II.            Pembahasan
A.    Definisi Teori
       Teori berasal dari bahasa latin yaitu theoria yang berari perenungan, dalam bahasa Yunani disebut thea  yang berarti cara atau hasil pandang.[1]
       Menurut pendapat Mundiri, toeri adalah interpretasi kata-kata atau merupakan pernyataan suatu fakta dalam hubungannya dengan fakta lain.[2]
       Pendapat lain yang dikemukakan oleh The Liang Gie, bahwa teori adalah seperangkat pengertian (konsep), definisi[3] dan proposisi[4] yang saling berkaitan dan menyajikan sebuah pandangan sistematik sebuah fenomena-fenomena  dengan menentukan hubungan –hubungan antara variabel-variabel dengan tujuan menerangkan  dan meramalkan fenomena-fenomena itu.[5]

B.     Ciri-ciri suatu teori
      setelah penulis menganalisa beberapa penjelasan tentang teori, terdapat beberapa karakteristik atau ciri-ciri mengenai suatu teori.

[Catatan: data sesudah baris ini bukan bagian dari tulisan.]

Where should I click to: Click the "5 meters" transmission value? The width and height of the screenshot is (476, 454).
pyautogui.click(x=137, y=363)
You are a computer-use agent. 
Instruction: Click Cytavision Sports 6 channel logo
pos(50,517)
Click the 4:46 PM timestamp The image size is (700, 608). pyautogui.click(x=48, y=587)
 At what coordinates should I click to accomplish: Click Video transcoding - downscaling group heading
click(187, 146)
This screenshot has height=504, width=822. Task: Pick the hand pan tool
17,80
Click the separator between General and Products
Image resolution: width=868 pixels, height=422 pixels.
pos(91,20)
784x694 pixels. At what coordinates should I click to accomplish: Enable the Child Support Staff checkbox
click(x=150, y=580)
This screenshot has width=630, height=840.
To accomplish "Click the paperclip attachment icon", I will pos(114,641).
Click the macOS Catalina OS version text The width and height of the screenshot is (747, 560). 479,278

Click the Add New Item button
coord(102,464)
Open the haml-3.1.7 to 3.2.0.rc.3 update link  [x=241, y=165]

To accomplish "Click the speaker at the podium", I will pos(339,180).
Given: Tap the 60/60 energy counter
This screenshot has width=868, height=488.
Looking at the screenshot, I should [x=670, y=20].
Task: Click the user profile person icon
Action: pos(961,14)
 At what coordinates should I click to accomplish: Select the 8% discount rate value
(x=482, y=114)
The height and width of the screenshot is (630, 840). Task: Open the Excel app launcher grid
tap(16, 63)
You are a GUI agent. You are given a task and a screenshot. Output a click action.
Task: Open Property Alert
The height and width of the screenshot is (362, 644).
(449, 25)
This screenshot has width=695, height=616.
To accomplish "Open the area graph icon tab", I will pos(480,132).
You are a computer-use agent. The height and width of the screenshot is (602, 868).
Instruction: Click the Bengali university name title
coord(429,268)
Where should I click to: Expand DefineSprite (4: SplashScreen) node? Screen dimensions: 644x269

Diantaranya adalah bahwa teori tersebut dapat  dibuktikan kebenarannya hal ini dapat dibuktikan dengan penerapan ulang teori tersebut sekalipun ada teori baru yang lebih epektif. Ciri lain adalah teori tersebut mempunyai kaidah-kaidah yang beraturan.
C.    Contoh teori
      Teori kebenaran
            Dalam epistemologi terdapat sebuah kajian yang berhubungan dengan pengetahuan kita, yaitu kajian tentang teori kebenaran.  Yang selanjutnya akan menimbulkan pertanyaan apakah pengetahuan kita benar? dan bagaimana cara kita membedakan pengetahuan yang benar dari pengatahuan yang salah? Serta bagaimana kita menjawab persoalan ini.[6]
       Dalam membahas teori kebenaran ini penulis mengambil contoh dalm bidang ilmu ushul fiqh. Salah seorang tokoh ilmuan dalam bidang ini yang juga dikenal dengan julukan hujjatul Islam yaitu imam al-Ghazali.
      Al-Ghazali dalam ilmu ushul fiqh memberikan argumentasi rasional yang meniscayakan dipergunakannya teori kebenaran koherensi. Penalaran ushul yang benar adalah penalaran yang koheren dengan premis-premis kebahasan dan hukum logika. Dalam hali ini, al-Ghazali memberikan pendapat bahwa metode pengambilan hukum melalui 3 model pendekatan, diantaranya, pendekatan semantik (literal), pendekatan maknawi dan pendekatan penalaran dari teks (qiyas). Pendekatan semantik 100 persen menggunakan pendekatan dengan berangkat dari kaidah bahasa Arab. Sedangkan pendekatan penalaran dari teks adalah pendekatan melauli proses illah (sebab hukum) pungsinya untuk memperluas jangkauan teks (qiyas), dan dapat dilihat peran yang paling mencolok dalam menetukan illah adalah akal.  Selanjunya al-Ghazali menjelaskan, bahwa cara menentukan illah mempunyai tiga cara, yaitu, berdasarkan naql, ijma dan istimbath (istidlal). Sementara pendekatan maknawi adalah pendekatan yang selalu mengacu pada upaya makna implisit dari teks (naql). Dan ini berbeda dengan pendekatan semantik yang mengunkapkan makna melalui yang tersurat (ekplisit). teori kebenaran koherensi pada Model pendekatan maknawi mutlak sangat diperlukan. Dan ini dapat dilihat dari model pendekatan maknawi yang dipergunakan oleh al-Ghazali yaitu, iqtidla’, isyarah, pemahaman denga sifat munasib, mafhum muwafaqah (dalalah annash), dan mafhum mukhalafah (pemahaman terbalik).[7]
       Dari analisa di atas dapat kita garis bawahi, menurut al-Ghazali, bahwa rasionalisme-deduktif adalah epistemologi ilmu ushul fiqh.[8]
 


III.            Simpulan
       Dalam menerangkan suatu fenomena-fenomena, sebuah teori dalam aflikasinya tentu akan mengacu pada beberapa kaidah-kaidah yang beraturan dan tentunya kaidah ini sudah ditemukan sebelumya. Dan dalam hal ini teori berpungsi sebagai penguatan lebih lanjut dari kaidah-kaidah tersebut, dan tentunya teori juga mempunya kaidah-kaidah yang baru yang kemudian dikombinasikan dengan kaidah yang telah ada. Dan ini dapat kita lihat dari teori Imam al-Ghazali yang mungkin kaidah-kaidah yang dipergunankan salah satu diantaranya telah diterapkan sebelumnya.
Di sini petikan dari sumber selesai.